Ma… il medico di base? La guardia medica? Sono stati consultati? Per quale motivo un vecchietto di 90 anni, malato cronico con diverse comorbilità, si è dovuto recare in pronto soccorso per una situazione decisamente non critica? Il figlio ci tiene a spiegare anche questo, sottolineando che sia lui sia i familiari, prima di ‘orientare il timone’ verso l’ospedale di Merate, le hanno provate praticamente tutte: si sono appellati agli operatori delle cosiddette strutture di continuità assistenziale territoriale, come appunto il medico condotto, la guardia medica, persino un geriatra di fiducia, senza tuttavia riuscire a trovare una soluzione. Ricorrere al pronto soccorso è stata così la classica ‘ultima spiaggia’, anche se decisamente non si aspettavano una traversata epica di tale portata per loro e per il loro caro.
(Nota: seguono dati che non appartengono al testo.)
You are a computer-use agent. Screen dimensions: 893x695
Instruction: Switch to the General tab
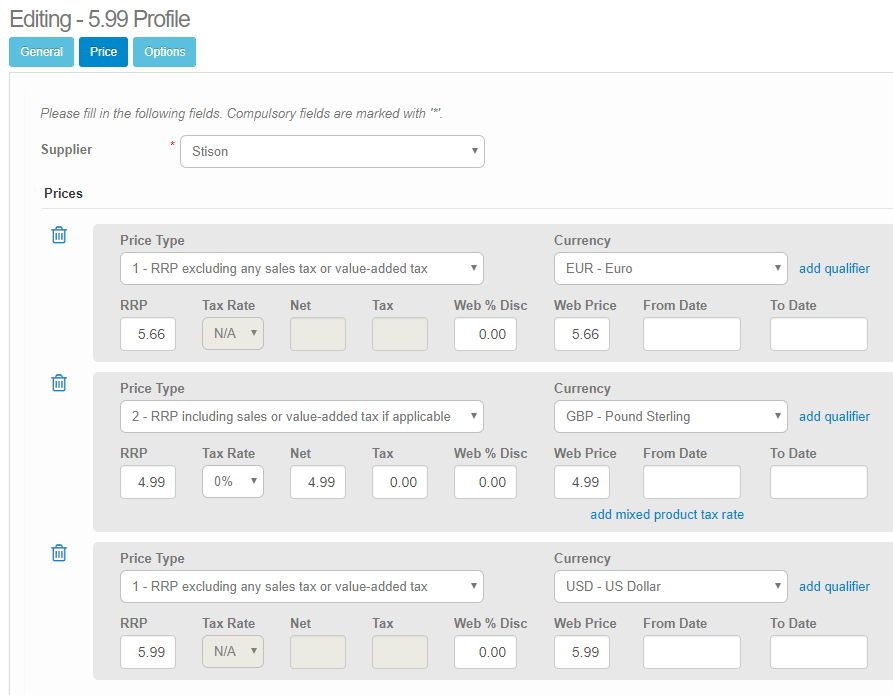[x=41, y=51]
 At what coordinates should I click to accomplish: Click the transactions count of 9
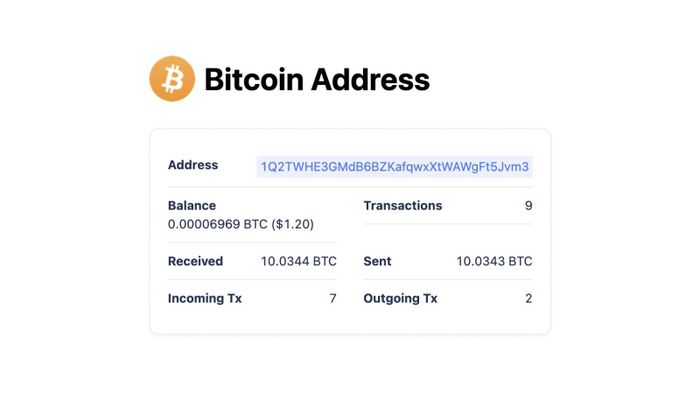[x=529, y=206]
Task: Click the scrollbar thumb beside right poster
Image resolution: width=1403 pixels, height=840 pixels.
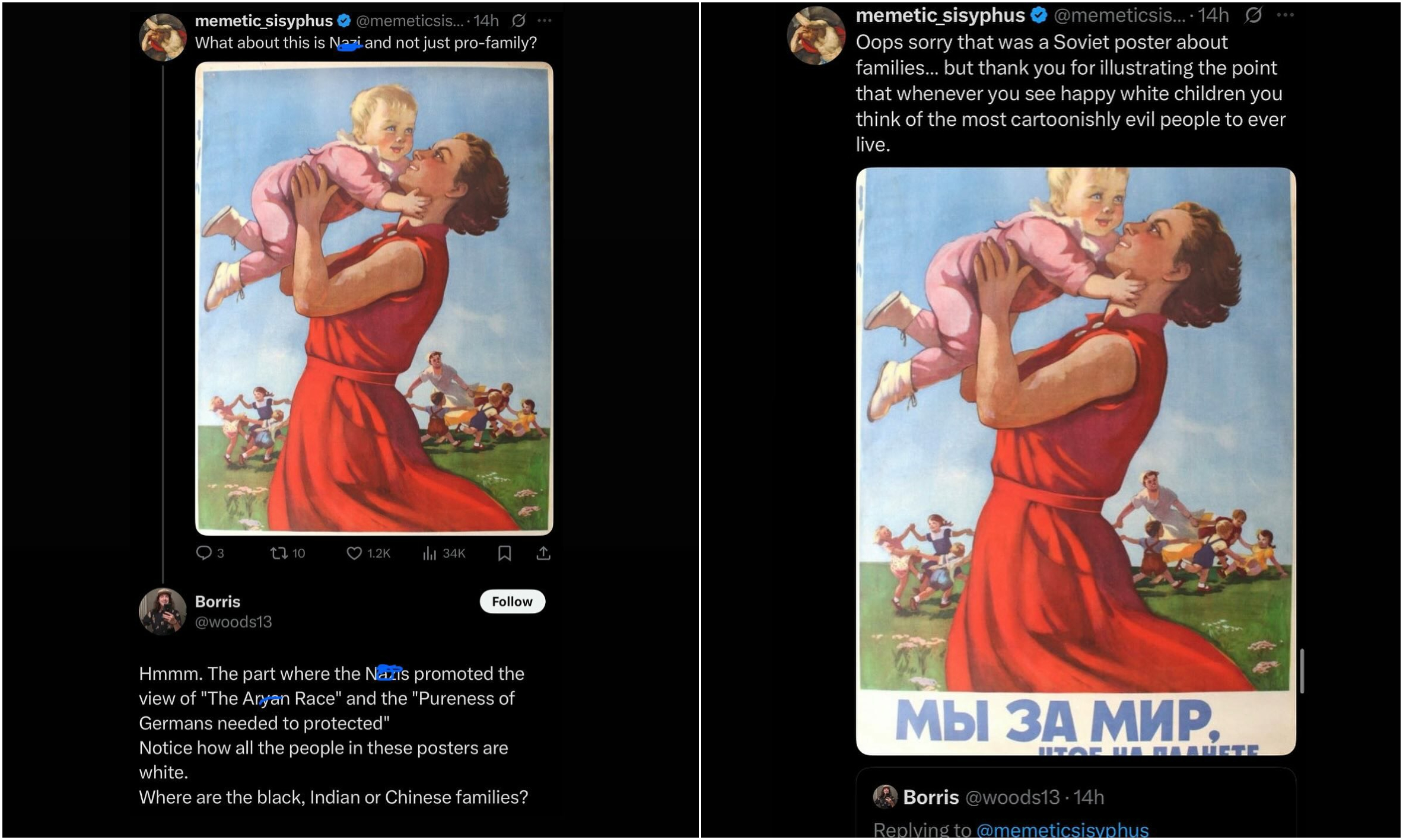Action: click(x=1302, y=671)
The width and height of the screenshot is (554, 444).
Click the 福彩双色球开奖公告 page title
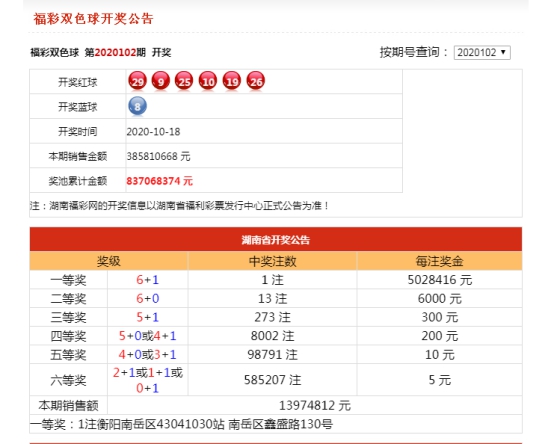[93, 19]
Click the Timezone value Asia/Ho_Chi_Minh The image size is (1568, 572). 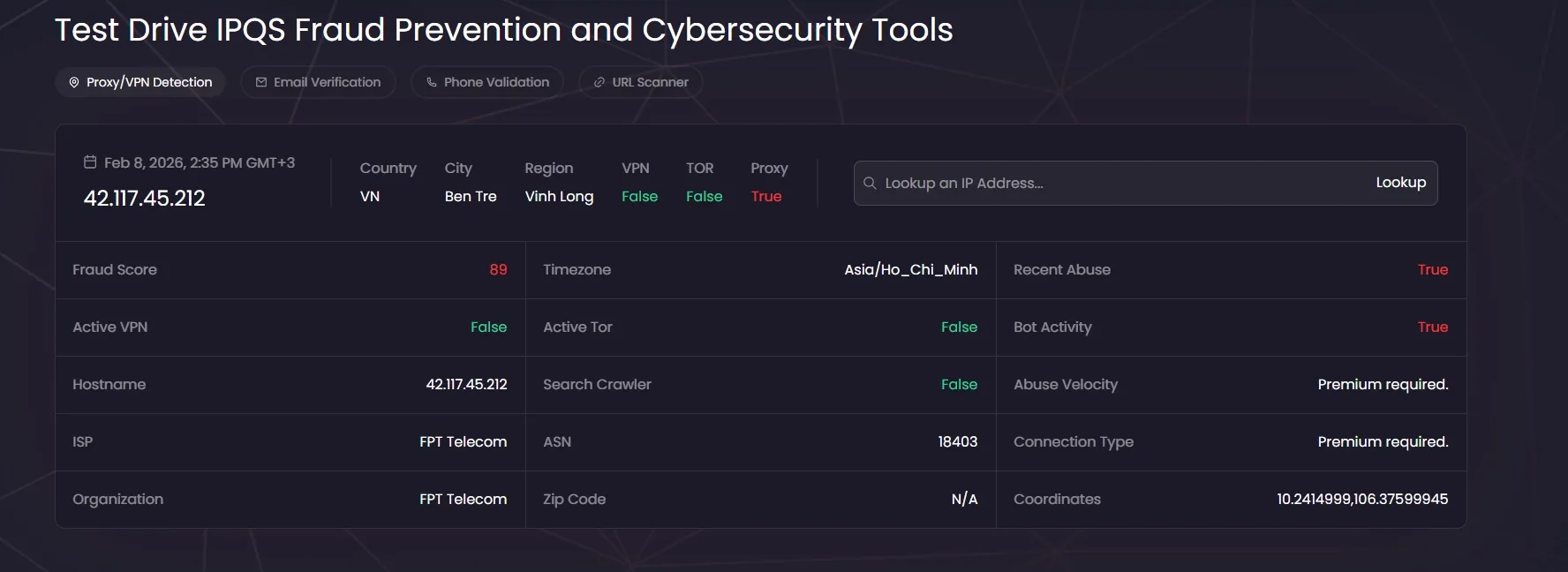[910, 270]
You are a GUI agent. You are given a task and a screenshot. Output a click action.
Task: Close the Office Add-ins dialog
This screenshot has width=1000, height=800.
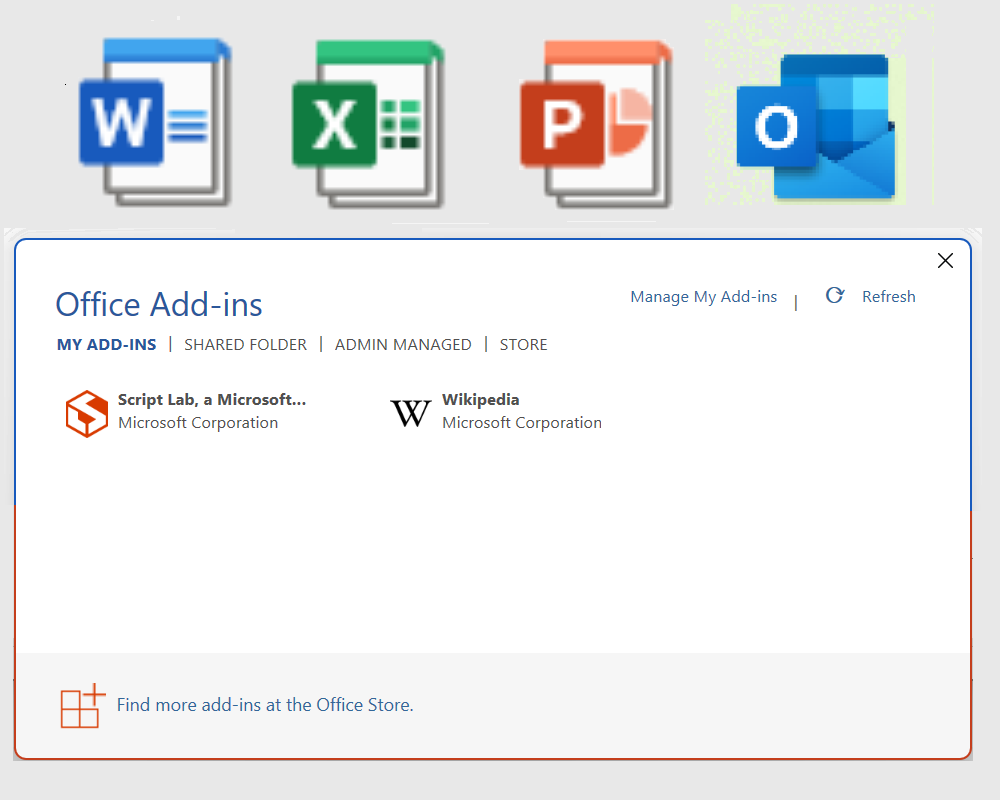tap(945, 261)
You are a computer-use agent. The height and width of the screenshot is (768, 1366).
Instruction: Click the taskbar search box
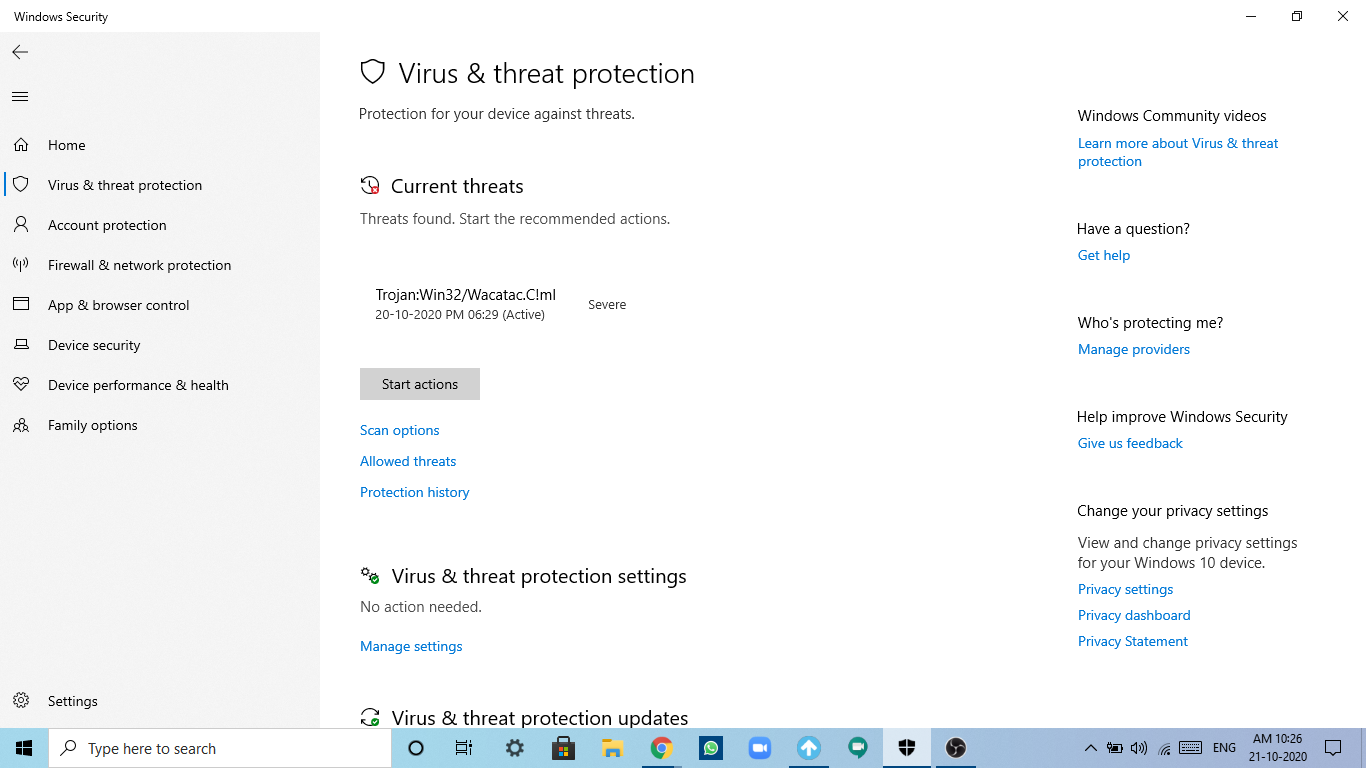220,748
Questa storia, in un periodo dove l’assistenza territoriale sembra non funzionare più (VEDI) e dove si parla di eliminare le guardie mediche (VEDI), fa decisamente riflettere… non sarà mica il caso invece di rendere queste ultime, così come i medici di base, più efficienti e seriamente in grado di occuparsi della cronicità che a causa dell’inarrestabile invecchiamento della popolazione sta drasticamente aumentando?